I'd like to see a standard print requester in ASL.
Currently most software just dumps everything to printer.device:0, which is, quite frankly, a bit rubbish.
A proper print requester that allows the user to select which printer they want to print to, and returns a PrinterData structure with the user-specified values filled in, would be a good initial easy step towards improving the printing system.
Once programs start using the new requester, printing would at least start to look more modern before it eventually gets re-implemented.

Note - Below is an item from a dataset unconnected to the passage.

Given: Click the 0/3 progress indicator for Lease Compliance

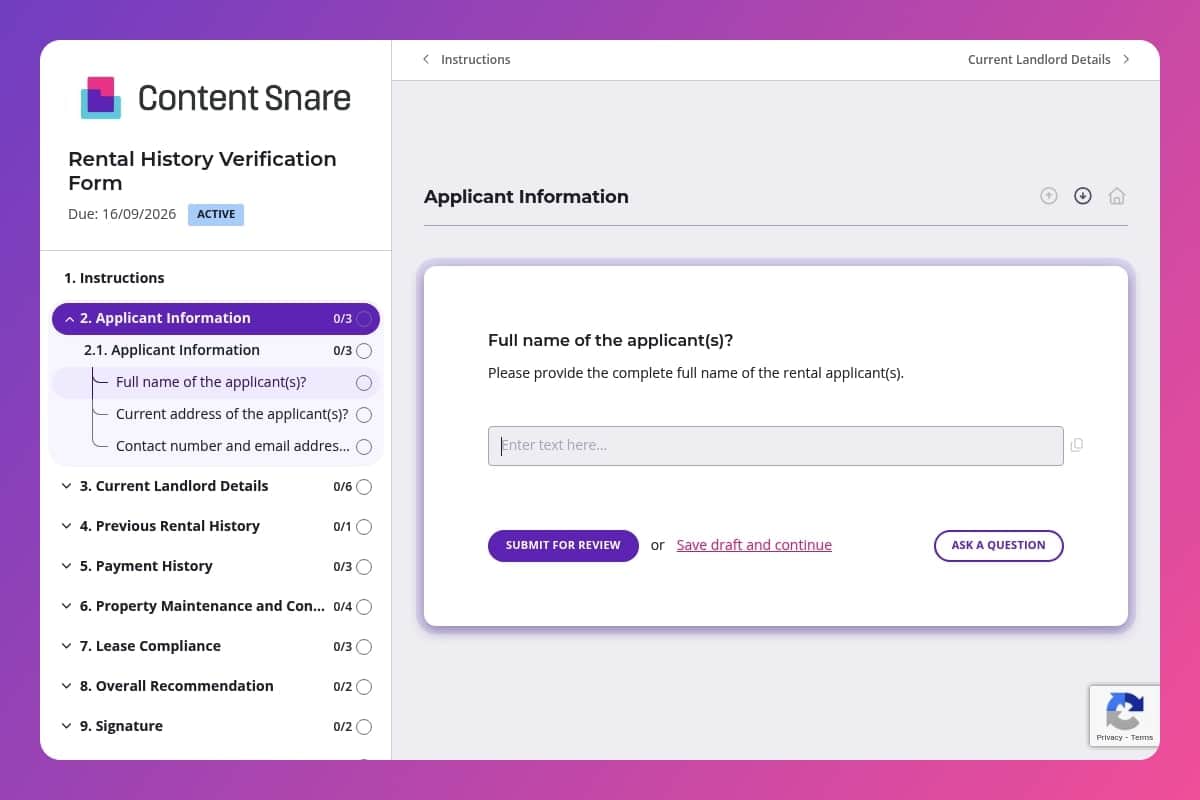Looking at the screenshot, I should 344,646.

I'm not sure if printer.device:0 could be trapped to always pop up a requester and deal with this internally, and printers could be moved onto units 1 and above. If that's feasible then it would give old software an immediate benefit.
ASL print request
Re: ASL print request
Youe mean like:
It's up to the application to use it.
Code: Select all
printer.device/PRD_EDITPREFS printer.device/PRD_EDITPREFS
NAME
PRD_EDITPREFS - open the driver preferences window (V44)
FUNCTION
New drivers can have own preferences. This commands ask the driver
to open a window to allow the user to change the prefs. Typically
this is done with an DoIO() call.
Every application should have a button "Driver Options..." (that
calls PRD_EDITPREFS) in its printer dialog.
Re: ASL print request
Isn't that for driver-specific preferences only?gazelle wrote:Youe mean like:It's up to the application to use it.Code: Select all
printer.device/PRD_EDITPREFS printer.device/PRD_EDITPREFS NAME PRD_EDITPREFS - open the driver preferences window (V44) FUNCTION New drivers can have own preferences. This commands ask the driver to open a window to allow the user to change the prefs. Typically this is done with an DoIO() call. Every application should have a button "Driver Options..." (that calls PRD_EDITPREFS) in its printer dialog.
Even if not, it's not the same thing as you can't select which print unit you want to print to, which is the main problem. And, yes, I know this can be programmed in, but nobody does, just like nobody writes their own file requesters.